Cuando regresó a la habitación de Lucy, ésta ya estaba en la ducha. Había dejado la puerta del baño entreabierta, y por un instante Bryan sintió la tentación de echar un vistazo para ver qué aspecto tenía sin ropa.

No lo hizo, pero no pudo reprimir una sonrisa. Tenía su gracia que le hubiese dado aquel repentino ataque de nobleza, acostumbrado como estaba por su trabajo a espiar a la gente.

Dejó los pijamas sobre la cama, y fue a hacer un par de llamadas: una al restaurante, para pedir algo de cena para los dos, y la otra a su prima Scarlet.

–Claro que no importa –le dijo ésta–. Además, John está fuera, por trabajo, así que no tengo planes para esta noche. Reuniré las cosas que necesito y estaré ahí dentro de una hora o una hora y media.

–¿Vais a casaros?

–El año próximo; si no viajaras tanto lo sabrías. ¿De verdad no existen aquí esas especias que compras fuera?

Tal vez debiera buscarse una excusa más creíble. Cada vez que tenía que salir del país por alguna misión le decía a su familia que iba en busca de especias exóticas para el restaurante.

–Éste es un negocio muy competitivo –respondió.

–Ya. Bueno, ¿y dónde has conocido a esta chica?, ¿cuál es su historia? Ninguna de las novias que has tenido necesitaba ayuda con cómo vestirse o maquillarse.
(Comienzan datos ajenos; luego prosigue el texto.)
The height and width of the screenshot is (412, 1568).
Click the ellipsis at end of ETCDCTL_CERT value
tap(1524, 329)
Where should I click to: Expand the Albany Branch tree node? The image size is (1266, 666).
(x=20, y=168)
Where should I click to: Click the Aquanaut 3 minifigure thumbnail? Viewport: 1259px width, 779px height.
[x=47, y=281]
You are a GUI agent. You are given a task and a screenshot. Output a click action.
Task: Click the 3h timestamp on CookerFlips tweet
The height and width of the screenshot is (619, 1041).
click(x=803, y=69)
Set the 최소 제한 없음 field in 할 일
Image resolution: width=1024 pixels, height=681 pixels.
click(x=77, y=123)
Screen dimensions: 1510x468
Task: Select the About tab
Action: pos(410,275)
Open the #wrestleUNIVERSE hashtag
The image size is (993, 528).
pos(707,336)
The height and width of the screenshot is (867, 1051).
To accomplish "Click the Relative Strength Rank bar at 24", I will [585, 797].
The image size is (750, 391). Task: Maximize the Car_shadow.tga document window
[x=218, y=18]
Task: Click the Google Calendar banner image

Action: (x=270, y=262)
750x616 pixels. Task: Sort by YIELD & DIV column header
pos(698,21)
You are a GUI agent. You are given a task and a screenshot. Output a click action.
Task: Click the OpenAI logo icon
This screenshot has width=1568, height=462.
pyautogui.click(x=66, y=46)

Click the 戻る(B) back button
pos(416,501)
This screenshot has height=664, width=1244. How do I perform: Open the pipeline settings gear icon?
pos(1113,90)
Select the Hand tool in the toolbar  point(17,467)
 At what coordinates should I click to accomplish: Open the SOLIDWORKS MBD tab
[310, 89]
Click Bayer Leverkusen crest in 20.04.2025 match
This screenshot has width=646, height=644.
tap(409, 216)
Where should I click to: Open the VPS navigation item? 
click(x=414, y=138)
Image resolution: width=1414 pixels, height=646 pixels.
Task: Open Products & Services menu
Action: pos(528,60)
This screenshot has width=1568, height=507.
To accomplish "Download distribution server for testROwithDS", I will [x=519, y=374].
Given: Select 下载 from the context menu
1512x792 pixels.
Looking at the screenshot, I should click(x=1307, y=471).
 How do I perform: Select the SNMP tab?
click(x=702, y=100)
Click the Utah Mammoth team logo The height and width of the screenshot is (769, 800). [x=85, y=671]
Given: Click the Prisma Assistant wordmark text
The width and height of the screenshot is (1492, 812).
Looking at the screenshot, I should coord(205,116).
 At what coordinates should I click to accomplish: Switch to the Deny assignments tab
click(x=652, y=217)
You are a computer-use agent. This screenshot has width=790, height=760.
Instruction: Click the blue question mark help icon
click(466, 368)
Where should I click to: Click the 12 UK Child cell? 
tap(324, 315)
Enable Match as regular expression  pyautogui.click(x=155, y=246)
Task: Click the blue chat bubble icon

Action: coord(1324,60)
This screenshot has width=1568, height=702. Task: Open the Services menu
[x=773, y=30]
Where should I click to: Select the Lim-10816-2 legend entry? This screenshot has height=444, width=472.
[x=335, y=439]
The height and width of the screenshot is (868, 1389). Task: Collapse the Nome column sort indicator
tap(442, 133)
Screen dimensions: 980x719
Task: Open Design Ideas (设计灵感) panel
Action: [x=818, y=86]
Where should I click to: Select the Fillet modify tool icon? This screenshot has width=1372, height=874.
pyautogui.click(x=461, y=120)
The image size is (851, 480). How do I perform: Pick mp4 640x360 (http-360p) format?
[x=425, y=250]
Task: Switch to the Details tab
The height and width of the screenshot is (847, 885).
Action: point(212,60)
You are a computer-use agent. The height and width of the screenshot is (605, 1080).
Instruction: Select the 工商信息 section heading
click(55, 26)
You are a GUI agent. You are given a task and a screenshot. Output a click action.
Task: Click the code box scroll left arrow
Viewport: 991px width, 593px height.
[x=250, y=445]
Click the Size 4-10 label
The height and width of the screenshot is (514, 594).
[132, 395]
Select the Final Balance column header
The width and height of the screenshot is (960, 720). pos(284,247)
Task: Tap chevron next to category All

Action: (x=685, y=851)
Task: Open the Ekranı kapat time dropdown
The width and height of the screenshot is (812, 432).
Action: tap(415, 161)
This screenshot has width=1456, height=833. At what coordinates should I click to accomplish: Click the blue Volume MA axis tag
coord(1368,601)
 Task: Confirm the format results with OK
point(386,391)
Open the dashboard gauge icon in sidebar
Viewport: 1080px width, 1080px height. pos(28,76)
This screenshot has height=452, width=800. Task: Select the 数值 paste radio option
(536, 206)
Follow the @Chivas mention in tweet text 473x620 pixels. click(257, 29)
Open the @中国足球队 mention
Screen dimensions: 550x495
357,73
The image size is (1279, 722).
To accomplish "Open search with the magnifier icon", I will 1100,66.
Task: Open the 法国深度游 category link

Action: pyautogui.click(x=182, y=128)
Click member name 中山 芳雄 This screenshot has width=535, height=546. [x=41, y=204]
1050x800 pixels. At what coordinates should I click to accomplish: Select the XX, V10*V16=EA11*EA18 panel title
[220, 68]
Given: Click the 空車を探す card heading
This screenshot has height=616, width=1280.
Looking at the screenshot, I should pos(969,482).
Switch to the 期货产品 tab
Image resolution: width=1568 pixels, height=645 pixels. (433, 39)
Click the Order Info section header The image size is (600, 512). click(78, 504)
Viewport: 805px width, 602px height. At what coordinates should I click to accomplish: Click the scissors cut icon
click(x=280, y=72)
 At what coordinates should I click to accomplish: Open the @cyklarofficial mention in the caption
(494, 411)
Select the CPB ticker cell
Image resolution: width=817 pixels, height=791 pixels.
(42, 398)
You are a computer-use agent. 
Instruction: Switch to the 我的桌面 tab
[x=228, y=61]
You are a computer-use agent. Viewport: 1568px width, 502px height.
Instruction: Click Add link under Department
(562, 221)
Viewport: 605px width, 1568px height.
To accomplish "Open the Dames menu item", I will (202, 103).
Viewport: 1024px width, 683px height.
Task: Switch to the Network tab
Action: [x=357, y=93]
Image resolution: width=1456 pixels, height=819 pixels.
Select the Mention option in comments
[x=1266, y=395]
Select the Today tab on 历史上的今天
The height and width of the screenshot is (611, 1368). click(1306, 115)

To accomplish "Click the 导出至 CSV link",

–Es que Lindsay no es… –comenzó Bryan antes de quedarse callado. Sin saberlo, Scarlet le había dado la solución al problema de cómo justificar ante su familia el que Lucy estuviese viviendo con él–. Lindsay no es como las demás chicas con las que he salido; es especial. Es una chica de campo, muy natural, y a mí me gusta como es, pero ella insiste en que quiere un cambio de imagen para encajar mejor aquí. Dice que se siente fuera de lugar en Nueva York.

–No te preocupes; estaré encantada de ayudarla en todo cuanto pueda.